PC: On the one hand, I love the opportunity to read as much as I want, to be closer to old friends and family and to continue a travel regime without my head being in work matters. We also live in a great neighborhood now with coffee shops and bar/restaurants within easy walking distance.
On the other hand, it has been a challenge to return to the United States at this time. It is a particularly divisive time in American history, with the added challenges and disillusionment presented by the death of George Floyd here in Minnesota. And, of course, life has changed dramatically since the onset of COVID-19: no more travel, no more seeing family and friends in person, etc., etc. My retirement is clearly divided into pre-COVID and post-COVID eras. So, fulfilled retirement plans? Yes, prior to COVID, and no, during COVID. I am still trying to figure how best to be an engaged and knowledgeable citizen.
Without trying to be overly dramatic, I hope the U.S. of the future takes on some of its demons, with systemic racism being at the top of the list. I also hope that the U.S. becomes a truly compassionate and globally minded leader-nation…again. We cannot be an isolationist country. We must be a global-minded nation, valuing our traditions and culture – as well as those of other countries.
LM: Do you have any memorable moments or incidents to share from your time at ISKL - any disasters averted, great achievements recognized etc.?
PC: I am not very good at stories, but I guess one that some of the veteran faculty and staff may remember is that for a year or two I initiated a situation where if I approached a person and they could accurately recite the mission or the vision or the SLRs, I would give them 10 Ringgit on the spot. It was really kind of fun - and, yes, silly - but it did have a serious side in that I really wanted people to appreciate the importance of the mission and our other guiding principles.
I also certainly remember some of the high school athletic championships/performances, particularly in soccer and rugby and touch-rugby. The IASAS conference is tough, and when the kids played well everyone felt very happy and excited for them. The achievements in the performing arts, too, including dance, theater, music and speech/forensics were also highlights. It was always a delight to see the talents of the students.
LM: What do you miss about ISKL, KL and Malaysia? You returned for the 50th anniversary, and now we are 55 Years Young and on a new campus! What is your anniversary message to ISKL?
PC: I miss being around young people – watching them and seeing them interact with others and displaying their talents. I miss the sense of community that ISKL offered. I miss the warm weather and the deep greens of the city and country – and, of course, I miss the food. I have days when I dearly miss walking or driving over to a hawker stall. My message remains the same as before: value and build community and stand for excellence and care.

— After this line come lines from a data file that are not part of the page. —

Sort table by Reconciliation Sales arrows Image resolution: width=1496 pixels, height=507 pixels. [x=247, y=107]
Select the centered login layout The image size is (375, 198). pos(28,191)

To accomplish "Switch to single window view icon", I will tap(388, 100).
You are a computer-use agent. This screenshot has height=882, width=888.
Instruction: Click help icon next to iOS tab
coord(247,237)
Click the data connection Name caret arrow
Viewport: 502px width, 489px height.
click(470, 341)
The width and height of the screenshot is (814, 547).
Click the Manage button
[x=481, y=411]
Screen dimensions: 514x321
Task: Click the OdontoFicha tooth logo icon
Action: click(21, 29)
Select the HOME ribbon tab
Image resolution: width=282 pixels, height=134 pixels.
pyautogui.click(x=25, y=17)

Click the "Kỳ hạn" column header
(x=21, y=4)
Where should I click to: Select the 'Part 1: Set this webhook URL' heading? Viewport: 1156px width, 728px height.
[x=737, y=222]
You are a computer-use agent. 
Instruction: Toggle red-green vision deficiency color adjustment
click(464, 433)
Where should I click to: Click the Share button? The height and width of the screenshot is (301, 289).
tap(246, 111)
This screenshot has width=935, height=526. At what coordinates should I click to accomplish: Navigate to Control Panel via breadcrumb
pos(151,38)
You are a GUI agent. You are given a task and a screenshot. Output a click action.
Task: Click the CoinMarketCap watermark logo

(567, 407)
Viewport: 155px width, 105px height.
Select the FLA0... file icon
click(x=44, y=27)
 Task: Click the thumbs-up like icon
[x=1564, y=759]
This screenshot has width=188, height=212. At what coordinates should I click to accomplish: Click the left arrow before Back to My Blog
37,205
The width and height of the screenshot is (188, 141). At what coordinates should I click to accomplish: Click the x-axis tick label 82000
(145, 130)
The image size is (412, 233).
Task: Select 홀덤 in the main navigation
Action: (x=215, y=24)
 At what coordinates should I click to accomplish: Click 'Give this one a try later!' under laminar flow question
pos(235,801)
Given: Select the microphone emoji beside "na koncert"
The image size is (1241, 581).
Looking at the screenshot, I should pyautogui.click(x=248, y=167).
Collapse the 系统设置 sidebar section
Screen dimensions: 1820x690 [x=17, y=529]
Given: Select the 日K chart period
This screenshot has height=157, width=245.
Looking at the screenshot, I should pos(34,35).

I hope that parents, students and faculty and staff truly value the education offered them at ISKL. In general, international schools provide incredible learning opportunities. Amidst them, ISKL can claim a rich tradition of valuing students and reveling in their development as thoughtful global people. International school community members must continue to work hard at instilling in students a deep desire to be “highly successful, spirited, socially responsible global citizens.” We must ensure that this is not just a pat statement but a deeply held commitment.
In addition, I send my affection, respect and thanks to those faculty, staff, students and families who composed the ISKL community during my time at ISKL. I was particularly fortunate to benefit from a strong group of administrators, including outstanding principals and tech and curriculum leaders with whom I enjoyed collaborating. Regarding the future, all best wishes to Rami and his team of educators as they respond to the huge challenges that the modern world presents to students and their families.